健康ライブラリー 2018年4月8日

健康ライブラリー / ライフ・ヘルスケア

●教えてドクター 

★4月のテーマ「薬と薬局の最新事情」

金城学院大学 薬学部 教授
網岡 克雄 先生

 皆さんが一般的に飲んでいらっしゃる先発医薬品と言われるお薬がありますが、ジェネリック医薬品というのは後発医薬品です。先発医薬品と全く同じ成分が使われていて効き目や安全性も同等です。開発費等の部分のコストがかかっていませんので、安く患者さんに提供できます。発明はというものはどのようなものでも、それはすべての人類の財産、持ち物であるという考え方が国際的にはあります。しかし、発明には色々な苦労があるので、最初の数年間は発明者の利益守ってあげましょうというという考え方に基づいて特許権が与えられています。そのため開発した段階ではお金がかかって大変なリスクを背負って作っているので、企業に優位性を与えます。しかし「薬自体は世界の皆さんのものである」ということで、特許権が切れた段階では皆さんの財産であるから安く広く供給できるような体制にしようという考え方です。臨床試験は行っておりませんが、血中濃度等の測定などの同等性を厚生労働省が承認しているお薬ですので効果に関しては同じであります。医療機関でジェネリックを希望する際には、保険証や診察券やお薬手帳に「お願いシール」(ジェネリックでお願いしますという意思を表すシール)を貼ってお願いする方法があります。先生には言いにくくてもシールを貼っておくことによって、その保険証を渡すと「この人はジェネリックでお薬が欲しいのかな」と気が付いていただけます。それをコミュニケーションの1つのツールにしていただけたら良いのではないかと思います。健康保険は国民全体でお互いに助け合う制度なので、お薬のコストを下げて効率良く使うことが必要であると思います。患者さんが一人一人そういったことに参加していくという考え方です。

●スマイルリポート~地域の医療スタッフ探訪 

喜多 真理 先生 (名古屋市薬剤師会 会営薬局 市薬調剤センター)

<力を入れていること> 
高齢者人口の増加に伴って認知症の人にとっては早期診断、早期対応が重要とされています。認知症の方や家族が支援の入り口にたどり着くまでに時間を要する現状があります。それを改善する主体として認知症カフェというものが注目されています。名古屋市薬剤師会として会営薬局である市薬調剤センターでも地域への貢献、薬剤師会の会員への参考事例として2017年3月からカフェを開催しています。

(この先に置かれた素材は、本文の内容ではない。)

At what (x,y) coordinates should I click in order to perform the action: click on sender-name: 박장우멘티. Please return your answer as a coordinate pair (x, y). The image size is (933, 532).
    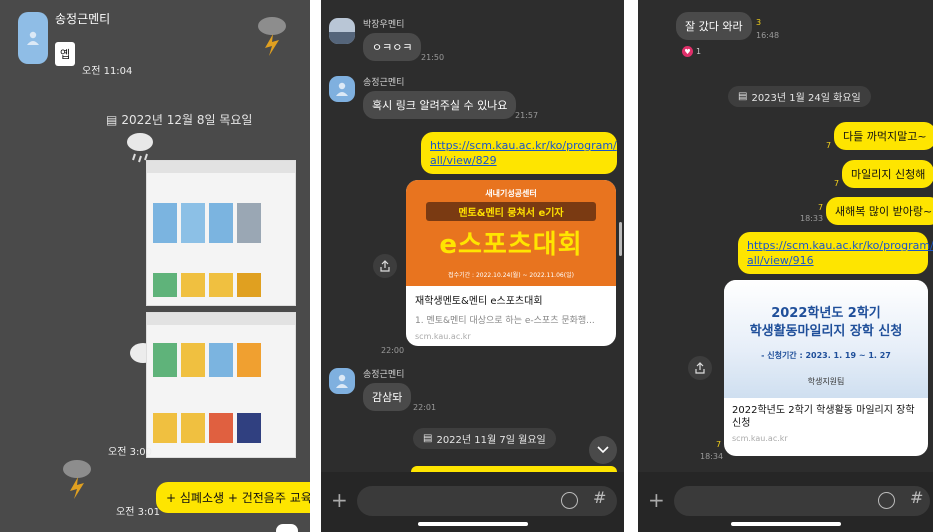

毎月第4土曜日の10時~12時、場所は薬局の待合室で行っています。スタッフは当日勤務の薬剤師が3名(交代しながら)と2名の地域のボランティアの方です。家族が認知症かもしれないという方や認知症カフェ開催のチラシを見た方、当日通りすがりでカフェのポスターを見た方、処方箋を持参して調剤を待っている間に参加される方等がいらっしゃいます。薬局での認知症カフェに興味を持って下さった、他の薬局の薬剤師や看護師、ケアマネージャー、介護施設の方等、医療や介護の専門職の方の参加もあります。

<心に残るエピソード> 
去年の開催初日の事ですが、参加された95歳の女性の方が「畑仕事も身の回りの事も自分でして、気ままに生きているのよ」と話されていました。話を聞いたスタッフが逆に元気をいただきました。ご本人もカフェが楽しかったようで、一旦帰宅された後自分で育てた水仙等のお花を畑から抜き取って、薬局へ持ってきて下さいました。特別なことはできなくても、参加して下さる方の話を聞くこともカフェの場所提供としては大切なことだと思いました。このラジオを聴いて下さっている方どなたでも参加できるので、興味があれば是非お越し下さい。